Organismos reguladores
Finalmente, para cada uno de los pocos prototipos que logren superar con éxito todo el proceso se ha de generar un dosier con toda la información acumulada, que ha de ser presentado a los organismos reguladores. En nuestro caso, se trata de la Agencia Española del Medicamento y la European Medicines Agency.
“Son estos organismos quienes, a la postre, deben autorizar su uso en unas determinadas condiciones y para unos supuestos concretos”, puntualiza Echevarría. Este experto lo califica como “un proceso muy garantista con la salud de la población que irremediablemente lleva tiempo”. El necesario para asegurarse de que solo las vacunas con una actividad intachable llegan al final del proceso.

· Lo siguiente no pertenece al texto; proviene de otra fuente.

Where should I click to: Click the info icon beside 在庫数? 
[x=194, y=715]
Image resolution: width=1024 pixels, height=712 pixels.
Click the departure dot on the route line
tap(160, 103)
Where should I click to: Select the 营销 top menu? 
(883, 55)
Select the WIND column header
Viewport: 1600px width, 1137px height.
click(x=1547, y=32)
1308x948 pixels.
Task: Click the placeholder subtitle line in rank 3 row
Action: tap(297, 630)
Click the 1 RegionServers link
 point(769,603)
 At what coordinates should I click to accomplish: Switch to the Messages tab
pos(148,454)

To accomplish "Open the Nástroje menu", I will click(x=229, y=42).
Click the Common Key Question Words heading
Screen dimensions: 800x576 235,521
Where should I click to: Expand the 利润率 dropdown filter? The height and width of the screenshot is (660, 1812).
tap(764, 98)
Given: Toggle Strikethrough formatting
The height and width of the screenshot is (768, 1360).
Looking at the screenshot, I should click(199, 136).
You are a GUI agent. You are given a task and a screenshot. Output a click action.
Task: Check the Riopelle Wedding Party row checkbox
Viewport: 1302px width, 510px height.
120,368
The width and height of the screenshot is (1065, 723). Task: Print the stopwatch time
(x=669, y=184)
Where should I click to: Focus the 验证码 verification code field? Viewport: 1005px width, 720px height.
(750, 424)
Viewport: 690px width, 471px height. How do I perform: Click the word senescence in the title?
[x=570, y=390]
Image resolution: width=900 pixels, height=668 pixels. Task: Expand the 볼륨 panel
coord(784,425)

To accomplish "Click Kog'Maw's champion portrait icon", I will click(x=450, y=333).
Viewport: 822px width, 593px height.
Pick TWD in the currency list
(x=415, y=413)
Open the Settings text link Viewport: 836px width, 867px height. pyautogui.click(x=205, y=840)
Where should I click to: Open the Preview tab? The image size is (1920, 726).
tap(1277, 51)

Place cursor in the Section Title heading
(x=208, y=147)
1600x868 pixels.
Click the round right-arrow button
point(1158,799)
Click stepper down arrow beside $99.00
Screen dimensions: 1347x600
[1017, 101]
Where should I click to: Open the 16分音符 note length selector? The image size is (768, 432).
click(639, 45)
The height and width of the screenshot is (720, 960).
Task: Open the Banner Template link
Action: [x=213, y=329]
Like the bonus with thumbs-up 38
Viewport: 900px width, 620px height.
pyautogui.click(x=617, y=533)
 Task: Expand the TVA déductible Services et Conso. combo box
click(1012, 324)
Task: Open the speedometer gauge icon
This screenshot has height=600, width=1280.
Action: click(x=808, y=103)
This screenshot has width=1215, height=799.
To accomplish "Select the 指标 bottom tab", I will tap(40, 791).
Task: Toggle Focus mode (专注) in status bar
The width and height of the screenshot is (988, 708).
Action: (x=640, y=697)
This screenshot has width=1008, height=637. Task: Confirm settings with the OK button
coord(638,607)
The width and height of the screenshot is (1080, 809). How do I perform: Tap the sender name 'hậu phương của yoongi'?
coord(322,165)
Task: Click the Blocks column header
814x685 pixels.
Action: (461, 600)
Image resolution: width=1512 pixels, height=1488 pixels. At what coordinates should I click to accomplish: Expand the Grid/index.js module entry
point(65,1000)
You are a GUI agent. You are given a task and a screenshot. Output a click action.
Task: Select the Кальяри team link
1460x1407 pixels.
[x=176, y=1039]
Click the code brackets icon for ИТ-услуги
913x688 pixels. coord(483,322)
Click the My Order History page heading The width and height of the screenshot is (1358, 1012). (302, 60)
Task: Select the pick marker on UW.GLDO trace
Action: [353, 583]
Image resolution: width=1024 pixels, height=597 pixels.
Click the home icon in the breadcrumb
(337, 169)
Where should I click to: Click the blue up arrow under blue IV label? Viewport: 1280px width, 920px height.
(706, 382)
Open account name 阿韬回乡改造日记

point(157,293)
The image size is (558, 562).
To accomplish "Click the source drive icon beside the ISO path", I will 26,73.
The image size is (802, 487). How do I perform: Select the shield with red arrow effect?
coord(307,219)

Lo ratifica Vicente Larraga, profesor de investigación ad honorem en el Centro de Investigaciones Biológicas Margarita Salas del CSIC, en Madrid. “La primera y principal virtud de cualquier medicamento o vacuna es no hacer daño; después, curar o prevenir la enfermedad subraya Larraga. Y añade–: Por lo tanto, no podemos tener dudas de que lo que inyectamos en un paciente es cien por cien seguro, y eso supone pasar por todos los controles necesarios”.
Además, hay que comprobar su eficacia, “porque existen vacunas que son inocuas, pero proporcionan una protección ínfima, y eso no nos sirve”, explica Larraga. Según indica, lo mínimo exigible hasta hace poco para las nuevas era un 60 %.